L’analisi per professione dell’infortunato evidenzia la categoria dei tecnici della salute come quella più coinvolta da contagi con il 37,7% delle denunce (in tre casi su quattro sono donne), l’82,7% delle quali relative a infermieri. Seguono gli operatori socio-sanitari con il 18,5% (l’81,1% sono donne), i medici con l’8,6% (il 48,3% sono donne), gli operatori socio-assistenziali con il 7,0% (l’85,3% donne) e il personale non qualificato nei servizi sanitari (ausiliario, portantino, barelliere) con il 4,8% (72,9% donne). Il restante personale coinvolto riguarda, tra le prime categorie professionali, impiegati amministrativi (4,5%, di cui il 67,5% donne), addetti ai servizi di pulizia (2,3%, il 78,3% donne), conduttori di veicoli (1,3%, con una preponderanza di contagi maschili pari al 92,1%), addetti ai servizi di sicurezza, vigilanza e custodia e gli impiegati addetti al controllo di documenti e allo smistamento e recapito della posta (0,9% entrambi, di cui donne il 26,9% e il 49,9% rispettivamente).

 

I casi mortali sono 639, di cui 39 nel report di maggio 2021

Il monitoraggio alla data del 31 maggio 2021 ha rilevato sin qui 639 denunce di infortunio sul lavoro con esito mortale da Covid-19 pervenute all’Inail dall’inizio dell’epidemia, pari a circa un terzo del totale decessi denunciati da gennaio 2020 e a una incidenza dello 0,5% rispetto al complesso dei deceduti nazionali da Covid-19 comunicati dall’ISS alla stessa data.

Il 30,2% sono lavoratori deceduti ad aprile 2020, il 21,4% a marzo 2020, il 12,1% a novembre, l’11,4% a dicembre, il 3,4% a maggio 2020, l’1,4% ad ottobre, lo 0,9% a luglio, lo 0,8% a giugno e lo 0,2% sia ad agosto che a settembre scorsi; a gennaio 2021 la quota è pari al 6,1%, a febbraio 2021 al 3,1%, a marzo 2021 al 4,1%, ad aprile 2021 al 3,4% e a maggio 2021 all’1,3%.

Anche qui, per fortuna, il tragico dato è in calo. Rispetto al report del 30 aprile 2021 (600 casi), i decessi sono 39 in più, di cui 8 a maggio, 11 ad aprile, 5 a marzo, 2 a febbraio e 2 a gennaio del 2021, 4 a dicembre e 3 a novembre dello scorso anno; i restanti quattro decessi sono riconducibili ai mesi precedenti.

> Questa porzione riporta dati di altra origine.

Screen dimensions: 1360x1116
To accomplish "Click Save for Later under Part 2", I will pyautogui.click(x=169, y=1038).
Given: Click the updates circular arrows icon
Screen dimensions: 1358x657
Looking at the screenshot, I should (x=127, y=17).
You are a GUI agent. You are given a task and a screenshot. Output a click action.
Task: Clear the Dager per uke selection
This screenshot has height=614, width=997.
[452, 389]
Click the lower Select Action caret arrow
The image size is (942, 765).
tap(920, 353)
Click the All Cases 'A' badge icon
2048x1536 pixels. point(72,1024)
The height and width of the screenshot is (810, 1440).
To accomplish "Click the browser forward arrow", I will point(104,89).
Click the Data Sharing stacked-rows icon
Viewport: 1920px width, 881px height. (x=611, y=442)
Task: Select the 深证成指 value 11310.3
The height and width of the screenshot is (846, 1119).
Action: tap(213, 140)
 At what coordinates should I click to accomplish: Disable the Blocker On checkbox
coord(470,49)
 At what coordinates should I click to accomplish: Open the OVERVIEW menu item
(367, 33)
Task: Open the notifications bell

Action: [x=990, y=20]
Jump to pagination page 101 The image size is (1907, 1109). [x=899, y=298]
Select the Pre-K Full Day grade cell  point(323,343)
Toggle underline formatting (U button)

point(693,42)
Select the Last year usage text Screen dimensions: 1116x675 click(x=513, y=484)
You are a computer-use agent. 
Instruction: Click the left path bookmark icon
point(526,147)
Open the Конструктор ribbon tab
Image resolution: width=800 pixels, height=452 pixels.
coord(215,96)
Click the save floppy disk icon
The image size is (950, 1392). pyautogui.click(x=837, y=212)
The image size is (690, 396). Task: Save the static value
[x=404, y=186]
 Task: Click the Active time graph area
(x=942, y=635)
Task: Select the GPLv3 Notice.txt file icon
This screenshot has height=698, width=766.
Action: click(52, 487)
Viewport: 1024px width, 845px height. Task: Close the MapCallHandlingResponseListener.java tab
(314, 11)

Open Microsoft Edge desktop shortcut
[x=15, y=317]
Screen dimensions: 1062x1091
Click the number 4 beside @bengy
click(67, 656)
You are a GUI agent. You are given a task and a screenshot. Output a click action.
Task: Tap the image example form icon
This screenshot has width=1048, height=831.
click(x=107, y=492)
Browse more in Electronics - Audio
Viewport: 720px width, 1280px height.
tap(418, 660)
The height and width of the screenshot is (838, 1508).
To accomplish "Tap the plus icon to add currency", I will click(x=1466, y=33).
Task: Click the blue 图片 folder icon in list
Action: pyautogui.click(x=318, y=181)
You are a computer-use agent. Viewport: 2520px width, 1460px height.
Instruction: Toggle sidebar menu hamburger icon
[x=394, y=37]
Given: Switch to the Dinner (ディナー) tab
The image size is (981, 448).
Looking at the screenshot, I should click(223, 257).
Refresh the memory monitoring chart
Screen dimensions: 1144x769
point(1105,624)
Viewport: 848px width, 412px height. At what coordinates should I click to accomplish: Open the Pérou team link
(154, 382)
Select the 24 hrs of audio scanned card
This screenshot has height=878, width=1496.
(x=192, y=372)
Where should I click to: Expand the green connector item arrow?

La dinamica per sesso, età, nazionalità e territorio

Al contrario di quanto osservato per il complesso delle denunce, l’83,6% dei decessi ha interessato gli uomini, il 16,4% le donne. L’età media dei deceduti è 59 anni (57 per le donne, 59 per gli uomini), l’età mediana di 59, 58 anni per le donne e 60 per gli uomini (82 anni quella calcolata dall’ISS per i deceduti nazionali): il dettaglio per classe di età mostra come il 72,3% del totale delle denunce riguardi la fascia 50-64 anni: seguono quelle degli over 64 (18,5%), 35-49 anni (8,4%) e under 35 anni (0,8%) nella quale non si rilevano decessi femminili.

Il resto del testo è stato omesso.